== STATED EXERCISE ==
Rewrite these lines with "pencil icon" changed to "pen icon" and everything else left as it is. Leave the pictures out.
───
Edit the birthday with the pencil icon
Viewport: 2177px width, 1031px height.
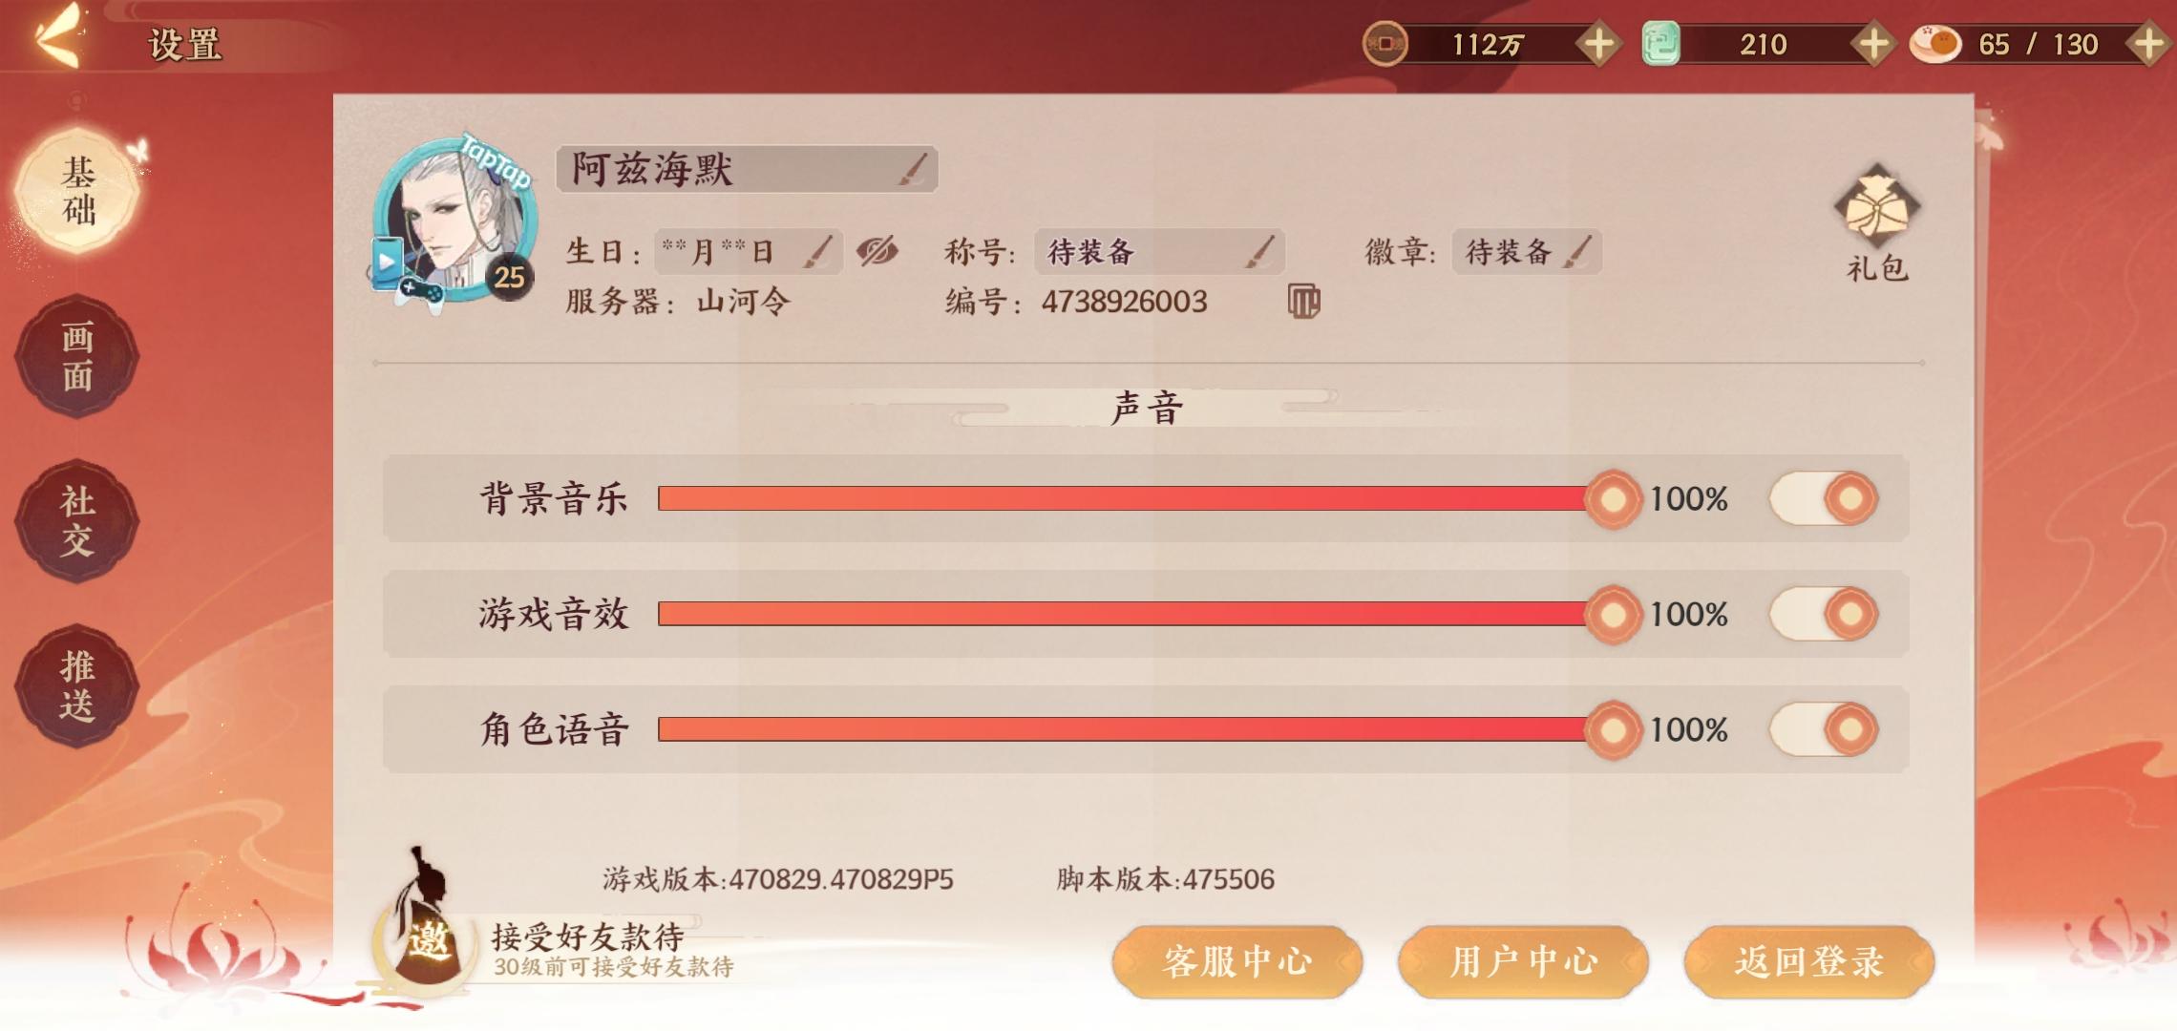tap(818, 252)
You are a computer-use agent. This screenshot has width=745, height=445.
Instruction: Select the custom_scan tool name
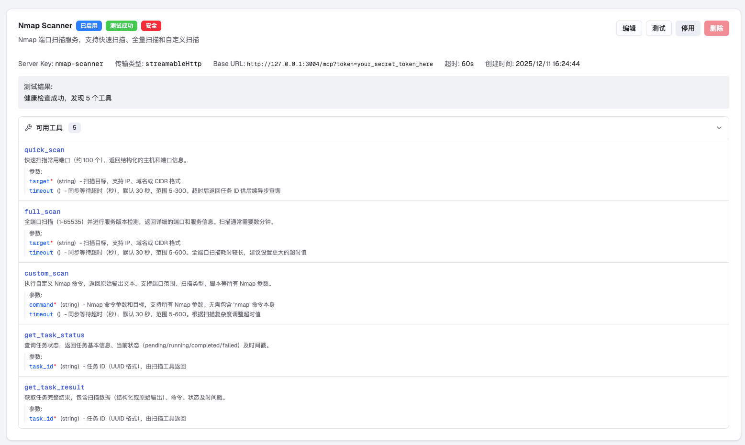pyautogui.click(x=46, y=273)
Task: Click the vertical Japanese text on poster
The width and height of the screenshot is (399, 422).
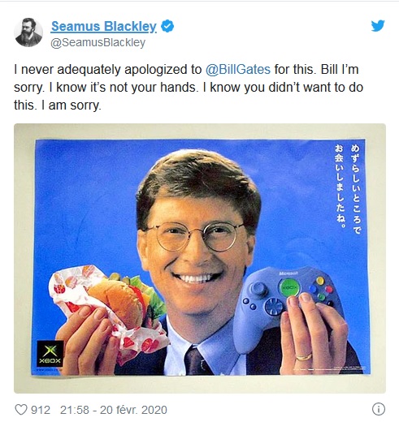Action: [348, 188]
───
== IN RESPONSE ==
Edit the birthday with the pen icon
Viewport: 2177px width, 1031px height.
tap(818, 252)
You are a computer-use agent. This screenshot has width=745, height=445.
Instruction: Select the custom_scan tool name
pyautogui.click(x=46, y=273)
Task: Click the vertical Japanese text on poster
The width and height of the screenshot is (399, 422).
Action: [348, 188]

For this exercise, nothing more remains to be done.